**Data shown**
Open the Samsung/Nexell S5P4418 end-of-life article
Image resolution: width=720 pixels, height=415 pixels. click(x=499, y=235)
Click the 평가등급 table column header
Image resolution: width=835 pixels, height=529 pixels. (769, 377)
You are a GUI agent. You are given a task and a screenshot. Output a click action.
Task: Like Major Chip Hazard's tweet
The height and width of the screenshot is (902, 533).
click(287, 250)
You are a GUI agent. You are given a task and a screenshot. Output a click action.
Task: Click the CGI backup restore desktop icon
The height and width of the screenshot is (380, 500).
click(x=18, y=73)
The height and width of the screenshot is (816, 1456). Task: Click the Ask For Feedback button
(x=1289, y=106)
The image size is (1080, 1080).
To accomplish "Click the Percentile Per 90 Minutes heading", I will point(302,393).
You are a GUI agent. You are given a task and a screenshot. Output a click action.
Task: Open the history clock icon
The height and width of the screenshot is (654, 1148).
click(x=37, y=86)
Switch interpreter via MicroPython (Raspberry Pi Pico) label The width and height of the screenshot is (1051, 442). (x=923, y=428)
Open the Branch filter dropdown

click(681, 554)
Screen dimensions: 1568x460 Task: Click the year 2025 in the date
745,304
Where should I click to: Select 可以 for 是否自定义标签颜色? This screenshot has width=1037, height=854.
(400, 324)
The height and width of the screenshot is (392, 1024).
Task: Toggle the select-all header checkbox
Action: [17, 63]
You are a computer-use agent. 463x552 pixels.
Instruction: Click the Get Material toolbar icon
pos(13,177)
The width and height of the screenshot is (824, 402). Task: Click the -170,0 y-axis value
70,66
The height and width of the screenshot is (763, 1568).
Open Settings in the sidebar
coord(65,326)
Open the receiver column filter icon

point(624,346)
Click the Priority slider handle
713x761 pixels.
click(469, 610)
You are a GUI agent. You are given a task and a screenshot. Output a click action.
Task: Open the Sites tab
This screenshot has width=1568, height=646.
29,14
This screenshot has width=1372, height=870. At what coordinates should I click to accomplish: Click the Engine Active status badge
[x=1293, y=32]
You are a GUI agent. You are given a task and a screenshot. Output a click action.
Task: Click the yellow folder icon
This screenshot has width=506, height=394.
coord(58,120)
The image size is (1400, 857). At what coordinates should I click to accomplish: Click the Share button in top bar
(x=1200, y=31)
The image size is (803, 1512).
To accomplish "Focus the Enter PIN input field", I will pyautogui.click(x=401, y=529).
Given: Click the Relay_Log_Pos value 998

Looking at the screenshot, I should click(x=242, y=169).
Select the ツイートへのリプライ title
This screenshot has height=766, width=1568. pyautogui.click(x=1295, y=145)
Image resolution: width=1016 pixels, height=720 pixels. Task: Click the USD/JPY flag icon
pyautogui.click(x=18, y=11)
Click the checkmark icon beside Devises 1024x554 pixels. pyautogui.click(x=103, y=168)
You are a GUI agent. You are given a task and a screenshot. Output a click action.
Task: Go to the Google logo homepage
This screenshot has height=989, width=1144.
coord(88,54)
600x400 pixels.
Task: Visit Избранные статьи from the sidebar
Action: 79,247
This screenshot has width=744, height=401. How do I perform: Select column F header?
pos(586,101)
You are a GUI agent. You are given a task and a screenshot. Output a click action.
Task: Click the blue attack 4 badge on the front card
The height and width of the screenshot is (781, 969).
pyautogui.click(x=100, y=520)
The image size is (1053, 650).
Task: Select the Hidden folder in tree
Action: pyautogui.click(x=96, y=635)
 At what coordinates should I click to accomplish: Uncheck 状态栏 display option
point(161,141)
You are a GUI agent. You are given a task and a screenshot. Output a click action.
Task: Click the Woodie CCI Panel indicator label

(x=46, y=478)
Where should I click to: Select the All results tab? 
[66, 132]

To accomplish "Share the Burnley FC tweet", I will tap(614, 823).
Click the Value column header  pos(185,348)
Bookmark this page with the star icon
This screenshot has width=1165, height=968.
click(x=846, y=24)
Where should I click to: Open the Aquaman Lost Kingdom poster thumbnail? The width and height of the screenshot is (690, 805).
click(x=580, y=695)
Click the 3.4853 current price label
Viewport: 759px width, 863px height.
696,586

**Assignment**
Output all of the material exactly.

**Result**
Open the Samsung/Nexell S5P4418 end-of-life article
Image resolution: width=720 pixels, height=415 pixels. click(x=499, y=235)
Click the 평가등급 table column header
Image resolution: width=835 pixels, height=529 pixels. (769, 377)
You are a GUI agent. You are given a task and a screenshot. Output a click action.
Task: Like Major Chip Hazard's tweet
The height and width of the screenshot is (902, 533).
click(287, 250)
You are a GUI agent. You are given a task and a screenshot. Output a click action.
Task: Click the CGI backup restore desktop icon
The height and width of the screenshot is (380, 500).
click(x=18, y=73)
The height and width of the screenshot is (816, 1456). Task: Click the Ask For Feedback button
(x=1289, y=106)
The image size is (1080, 1080).
To accomplish "Click the Percentile Per 90 Minutes heading", I will point(302,393).
You are a GUI agent. You are given a task and a screenshot. Output a click action.
Task: Open the history clock icon
The height and width of the screenshot is (654, 1148).
click(x=37, y=86)
Switch interpreter via MicroPython (Raspberry Pi Pico) label The width and height of the screenshot is (1051, 442). (x=923, y=428)
Open the Branch filter dropdown

click(681, 554)
Screen dimensions: 1568x460 Task: Click the year 2025 in the date
745,304
Where should I click to: Select 可以 for 是否自定义标签颜色? This screenshot has width=1037, height=854.
(400, 324)
The height and width of the screenshot is (392, 1024).
Task: Toggle the select-all header checkbox
Action: [17, 63]
You are a computer-use agent. 463x552 pixels.
Instruction: Click the Get Material toolbar icon
pos(13,177)
The width and height of the screenshot is (824, 402). Task: Click the -170,0 y-axis value
70,66
The height and width of the screenshot is (763, 1568).
Open Settings in the sidebar
coord(65,326)
Open the receiver column filter icon

point(624,346)
Click the Priority slider handle
713x761 pixels.
click(469, 610)
You are a GUI agent. You are given a task and a screenshot. Output a click action.
Task: Open the Sites tab
This screenshot has width=1568, height=646.
29,14
This screenshot has width=1372, height=870. At what coordinates should I click to accomplish: Click the Engine Active status badge
[x=1293, y=32]
You are a GUI agent. You are given a task and a screenshot. Output a click action.
Task: Click the yellow folder icon
This screenshot has width=506, height=394.
coord(58,120)
The image size is (1400, 857). At what coordinates should I click to accomplish: Click the Share button in top bar
(x=1200, y=31)
The image size is (803, 1512).
To accomplish "Focus the Enter PIN input field", I will pyautogui.click(x=401, y=529).
Given: Click the Relay_Log_Pos value 998

Looking at the screenshot, I should click(x=242, y=169).
Select the ツイートへのリプライ title
This screenshot has height=766, width=1568. pyautogui.click(x=1295, y=145)
Image resolution: width=1016 pixels, height=720 pixels. Task: Click the USD/JPY flag icon
pyautogui.click(x=18, y=11)
Click the checkmark icon beside Devises 1024x554 pixels. pyautogui.click(x=103, y=168)
You are a GUI agent. You are given a task and a screenshot. Output a click action.
Task: Go to the Google logo homepage
This screenshot has height=989, width=1144.
coord(88,54)
600x400 pixels.
Task: Visit Избранные статьи from the sidebar
Action: 79,247
This screenshot has width=744, height=401. How do I perform: Select column F header?
pos(586,101)
You are a GUI agent. You are given a task and a screenshot. Output a click action.
Task: Click the blue attack 4 badge on the front card
The height and width of the screenshot is (781, 969).
pyautogui.click(x=100, y=520)
The image size is (1053, 650).
Task: Select the Hidden folder in tree
Action: pyautogui.click(x=96, y=635)
 At what coordinates should I click to accomplish: Uncheck 状态栏 display option
point(161,141)
You are a GUI agent. You are given a task and a screenshot. Output a click action.
Task: Click the Woodie CCI Panel indicator label

(x=46, y=478)
Where should I click to: Select the All results tab? 
[66, 132]

To accomplish "Share the Burnley FC tweet", I will tap(614, 823).
Click the Value column header  pos(185,348)
Bookmark this page with the star icon
This screenshot has width=1165, height=968.
click(x=846, y=24)
Where should I click to: Open the Aquaman Lost Kingdom poster thumbnail? The width and height of the screenshot is (690, 805).
click(x=580, y=695)
Click the 3.4853 current price label
Viewport: 759px width, 863px height.
696,586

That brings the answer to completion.